Here I am, heart full of music, a battery bursting, no way to make myself useful. Put out a record? Why? Play a gig? Who cares? Start a YouTube channel? Come on.

The creaking demise of music as an actual cultural force seems overdetermined from the perspective of today. An inevitable consequence of the passive nature of musical activity (listening), set in motion by the advent of recording technology? A loss to the more-competitive attention grabbers: videogames and social media? The fruits of the evil labor of music-tech companies, particularly Spotify et al?

Yes, yes, and yes. We may be able to win some fights against those forces. But we have to attack with our strongest weapons and toughest soldiers. Now the painful part: musicians share some blame too.
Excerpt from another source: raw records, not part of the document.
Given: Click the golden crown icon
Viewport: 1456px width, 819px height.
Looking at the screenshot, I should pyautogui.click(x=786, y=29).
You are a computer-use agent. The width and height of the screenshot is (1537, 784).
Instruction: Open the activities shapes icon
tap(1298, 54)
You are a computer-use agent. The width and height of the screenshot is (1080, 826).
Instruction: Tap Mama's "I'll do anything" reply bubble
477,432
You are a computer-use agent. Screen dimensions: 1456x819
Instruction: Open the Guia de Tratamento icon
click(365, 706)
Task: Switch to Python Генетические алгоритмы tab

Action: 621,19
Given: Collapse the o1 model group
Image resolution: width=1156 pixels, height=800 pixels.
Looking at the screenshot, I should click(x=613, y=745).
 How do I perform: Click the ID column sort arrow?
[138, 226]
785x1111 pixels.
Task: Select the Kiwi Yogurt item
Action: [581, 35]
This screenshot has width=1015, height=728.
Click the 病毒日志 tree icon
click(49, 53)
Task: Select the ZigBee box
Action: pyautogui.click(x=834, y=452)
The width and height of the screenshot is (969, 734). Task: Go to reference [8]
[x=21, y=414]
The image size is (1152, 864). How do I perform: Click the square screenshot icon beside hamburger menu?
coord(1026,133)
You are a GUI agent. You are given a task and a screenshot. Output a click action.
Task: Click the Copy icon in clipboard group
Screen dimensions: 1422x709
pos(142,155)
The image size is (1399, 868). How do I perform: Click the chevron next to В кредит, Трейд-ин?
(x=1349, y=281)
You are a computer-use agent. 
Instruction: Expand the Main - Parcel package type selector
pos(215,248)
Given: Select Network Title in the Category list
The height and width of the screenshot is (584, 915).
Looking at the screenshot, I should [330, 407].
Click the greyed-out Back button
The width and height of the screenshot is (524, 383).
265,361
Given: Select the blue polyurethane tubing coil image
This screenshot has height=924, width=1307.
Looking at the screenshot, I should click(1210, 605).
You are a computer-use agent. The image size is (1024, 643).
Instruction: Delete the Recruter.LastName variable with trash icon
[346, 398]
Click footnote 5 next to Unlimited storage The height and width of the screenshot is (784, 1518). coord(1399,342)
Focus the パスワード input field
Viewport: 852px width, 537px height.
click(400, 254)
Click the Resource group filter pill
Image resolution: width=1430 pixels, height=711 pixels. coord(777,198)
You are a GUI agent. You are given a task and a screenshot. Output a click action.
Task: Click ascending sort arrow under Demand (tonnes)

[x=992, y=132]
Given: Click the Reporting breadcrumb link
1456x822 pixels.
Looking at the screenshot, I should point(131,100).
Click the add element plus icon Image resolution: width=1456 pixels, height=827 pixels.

I'm tighter with the weirdos who have never even attempted commercial music: the jazz people, the classical people, the avant-garde people, the computer nerds. Not only did we not stop the moustache-twirling bigwigs from digging our graves; we shoveled dirt, too, and jumped right in the hole.

We did too much for too little: uncompetitive pleasantness concealing deflation in the value of music.

We clung to conservative ideas of what music is, missing all the irony of doing so as progressive, often esoteric artists. We still make songs and albums and pay for legacy studios and scratch our heads when nothing leads anywhere.

We did not teach people how to dig what we do. "Accessibility" has become a loaded and stupid word. But you want people to access your music, one way or another. You are an exhibitionist in some unignorable way!

"How much money would you need to be paid to never release a record again?"

"How much to never play a live show again?"

What's it all really about? Is your music about you? About, uh, love? Technique? God? Sex? Respect?

Answer that question — not easy — and then ask the harsh followup: "Am I working towards that? At all?"

As my own answers develop, they reaffirm my hopeful predictions about music: that it should/can/will return to its nature as an activity: an activity valid without producing objects, valid as a way to spend time.

Spend time, the ultimate currency, on music. That transaction is enough.

I'll follow up. I have more to say about the economics of music. Long story short: the big picture is dark indeed but if that's enough for you to quit, get out of the kitchen.